Holding Company for Seneca Falls Savings Bank

Up to 931,500 Shares of Common Stock

Seneca-Cayuga Bancorp, Inc., a federally chartered corporation, is offering for sale up to 931,500 shares of its common stock on a best efforts basis. The shares being offered represent 45% of the shares of common stock of Seneca-Cayuga Bancorp, Inc. that will be outstanding following the offering. After the offering, 55% of Seneca-Cayuga Bancorp, Inc.’s outstanding common stock will be owned by Seneca Falls Savings Bank, MHC, our federally-chartered mutual holding company parent. Seneca-Cayuga Bancorp, Inc. is the holding company for Seneca Falls Savings Bank.

We must sell a minimum of 688,500 shares in order to complete the offering, and we will terminate the offering if we do not sell the minimum number of shares. We may sell up to 1,071,225 shares because of regulatory considerations or changes in market or economic conditions without resoliciting subscribers. The offering is scheduled to terminate at             , Eastern time, on                     , 2006. We may extend the termination date without notice to you, until                      2006, unless the Office of Thrift Supervision approves a later date, which may not be beyond                     , 2008.
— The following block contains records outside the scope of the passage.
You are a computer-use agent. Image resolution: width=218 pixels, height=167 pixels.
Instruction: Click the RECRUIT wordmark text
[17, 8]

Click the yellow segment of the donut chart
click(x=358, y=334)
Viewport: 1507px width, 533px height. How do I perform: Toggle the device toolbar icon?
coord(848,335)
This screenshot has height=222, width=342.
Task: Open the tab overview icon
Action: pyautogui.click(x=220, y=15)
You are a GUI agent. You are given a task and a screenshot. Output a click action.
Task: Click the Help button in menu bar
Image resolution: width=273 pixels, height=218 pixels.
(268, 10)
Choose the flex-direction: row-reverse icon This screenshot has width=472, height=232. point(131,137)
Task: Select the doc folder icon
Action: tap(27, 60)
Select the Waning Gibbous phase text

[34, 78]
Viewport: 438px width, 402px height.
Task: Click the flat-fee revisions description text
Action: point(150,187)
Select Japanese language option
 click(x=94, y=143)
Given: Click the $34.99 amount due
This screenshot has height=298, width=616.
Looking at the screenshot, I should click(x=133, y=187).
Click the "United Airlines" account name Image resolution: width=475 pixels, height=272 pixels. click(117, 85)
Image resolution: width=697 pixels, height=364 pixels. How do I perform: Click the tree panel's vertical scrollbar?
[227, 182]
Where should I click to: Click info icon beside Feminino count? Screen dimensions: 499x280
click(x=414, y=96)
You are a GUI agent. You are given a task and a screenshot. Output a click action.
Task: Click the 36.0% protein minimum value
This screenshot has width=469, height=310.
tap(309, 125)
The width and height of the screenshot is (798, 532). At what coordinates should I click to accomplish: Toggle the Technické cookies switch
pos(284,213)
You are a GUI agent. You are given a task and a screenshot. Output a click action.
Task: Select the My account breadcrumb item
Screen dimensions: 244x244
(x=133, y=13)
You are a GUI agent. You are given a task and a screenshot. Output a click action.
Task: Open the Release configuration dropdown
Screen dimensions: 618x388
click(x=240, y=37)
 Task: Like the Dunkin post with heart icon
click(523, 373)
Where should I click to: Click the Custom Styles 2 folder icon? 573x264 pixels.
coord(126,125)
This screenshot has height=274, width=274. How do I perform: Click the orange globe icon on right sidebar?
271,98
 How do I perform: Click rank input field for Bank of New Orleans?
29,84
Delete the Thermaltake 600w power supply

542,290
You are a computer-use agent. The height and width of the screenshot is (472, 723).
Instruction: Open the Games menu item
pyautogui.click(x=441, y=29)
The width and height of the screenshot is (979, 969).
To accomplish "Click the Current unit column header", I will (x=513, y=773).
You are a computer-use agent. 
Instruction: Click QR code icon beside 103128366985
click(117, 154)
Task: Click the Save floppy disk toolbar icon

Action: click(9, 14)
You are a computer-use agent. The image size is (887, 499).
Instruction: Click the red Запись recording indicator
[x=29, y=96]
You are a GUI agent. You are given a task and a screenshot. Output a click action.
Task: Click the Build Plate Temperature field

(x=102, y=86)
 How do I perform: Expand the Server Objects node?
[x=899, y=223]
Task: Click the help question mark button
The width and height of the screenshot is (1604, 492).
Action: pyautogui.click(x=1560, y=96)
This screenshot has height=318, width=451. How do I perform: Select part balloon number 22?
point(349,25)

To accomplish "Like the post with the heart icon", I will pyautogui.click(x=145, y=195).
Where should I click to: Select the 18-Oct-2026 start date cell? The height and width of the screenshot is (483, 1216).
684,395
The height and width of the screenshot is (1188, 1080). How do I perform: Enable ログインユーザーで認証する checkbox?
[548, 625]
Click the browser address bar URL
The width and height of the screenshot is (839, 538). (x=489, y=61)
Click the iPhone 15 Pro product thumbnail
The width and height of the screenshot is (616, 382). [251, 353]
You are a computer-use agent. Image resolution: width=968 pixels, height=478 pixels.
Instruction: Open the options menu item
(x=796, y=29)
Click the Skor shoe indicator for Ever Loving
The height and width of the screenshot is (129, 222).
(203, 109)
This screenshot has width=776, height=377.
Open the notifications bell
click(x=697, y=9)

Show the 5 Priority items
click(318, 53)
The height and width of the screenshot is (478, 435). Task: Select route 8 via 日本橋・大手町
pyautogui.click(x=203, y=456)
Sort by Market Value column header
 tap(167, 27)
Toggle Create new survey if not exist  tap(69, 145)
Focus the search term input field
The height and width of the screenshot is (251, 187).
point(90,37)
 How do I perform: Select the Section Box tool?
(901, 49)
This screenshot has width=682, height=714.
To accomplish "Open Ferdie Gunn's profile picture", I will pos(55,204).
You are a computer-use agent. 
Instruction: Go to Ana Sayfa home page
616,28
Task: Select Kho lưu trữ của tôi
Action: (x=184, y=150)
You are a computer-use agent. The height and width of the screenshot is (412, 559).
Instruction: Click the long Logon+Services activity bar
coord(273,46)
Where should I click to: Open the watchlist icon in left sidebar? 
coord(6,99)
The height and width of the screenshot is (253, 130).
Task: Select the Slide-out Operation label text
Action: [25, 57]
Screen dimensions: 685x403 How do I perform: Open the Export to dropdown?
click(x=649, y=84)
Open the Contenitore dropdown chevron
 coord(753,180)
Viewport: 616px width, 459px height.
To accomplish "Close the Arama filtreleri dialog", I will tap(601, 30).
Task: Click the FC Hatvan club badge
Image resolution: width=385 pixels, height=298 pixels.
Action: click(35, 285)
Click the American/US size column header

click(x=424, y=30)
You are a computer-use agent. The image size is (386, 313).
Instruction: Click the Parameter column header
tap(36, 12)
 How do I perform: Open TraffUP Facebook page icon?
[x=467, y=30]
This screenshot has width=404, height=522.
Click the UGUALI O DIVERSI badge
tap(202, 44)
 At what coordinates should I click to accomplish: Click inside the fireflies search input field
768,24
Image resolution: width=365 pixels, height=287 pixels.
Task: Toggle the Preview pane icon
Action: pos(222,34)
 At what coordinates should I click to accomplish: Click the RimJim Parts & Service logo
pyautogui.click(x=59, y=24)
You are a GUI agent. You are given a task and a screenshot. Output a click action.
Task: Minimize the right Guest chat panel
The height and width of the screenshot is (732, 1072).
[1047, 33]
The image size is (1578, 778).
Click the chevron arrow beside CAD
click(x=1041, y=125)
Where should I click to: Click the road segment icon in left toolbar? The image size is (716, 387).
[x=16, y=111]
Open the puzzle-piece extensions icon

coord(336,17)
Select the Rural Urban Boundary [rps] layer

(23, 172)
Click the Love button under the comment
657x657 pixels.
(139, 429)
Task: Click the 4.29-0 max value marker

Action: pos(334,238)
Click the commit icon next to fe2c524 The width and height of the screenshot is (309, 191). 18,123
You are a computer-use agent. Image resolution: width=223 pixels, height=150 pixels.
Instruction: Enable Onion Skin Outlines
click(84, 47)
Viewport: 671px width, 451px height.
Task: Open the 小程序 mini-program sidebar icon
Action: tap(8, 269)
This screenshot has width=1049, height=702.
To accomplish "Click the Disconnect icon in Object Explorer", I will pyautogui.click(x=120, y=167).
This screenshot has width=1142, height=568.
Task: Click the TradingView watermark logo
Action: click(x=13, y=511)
The minimum purchase is 25 shares of common stock. Generally, the maximum purchase that an individual may make through a single deposit account is 20,000 shares, and no person by himself, or with an associate or group of persons acting in concert may purchase more than 30,000 shares. For further information concerning the limitations on purchases of common stock, see “The Offering—Limitations on Purchase of Shares.” Once submitted, orders are irrevocable unless the offering is terminated or extended beyond                     , 2006. If the offering is extended beyond                     , 2006, subscribers will have the right to modify or rescind their purchase orders. Funds received prior to the completion of the offering will be held in an account at Seneca Falls Savings Bank or, at our discretion, at another federally insured depository institution, and will bear interest at our passbook savings rate, which is currently 0.70% per annum. If the offering is terminated, subscribers will have their funds returned promptly, with interest.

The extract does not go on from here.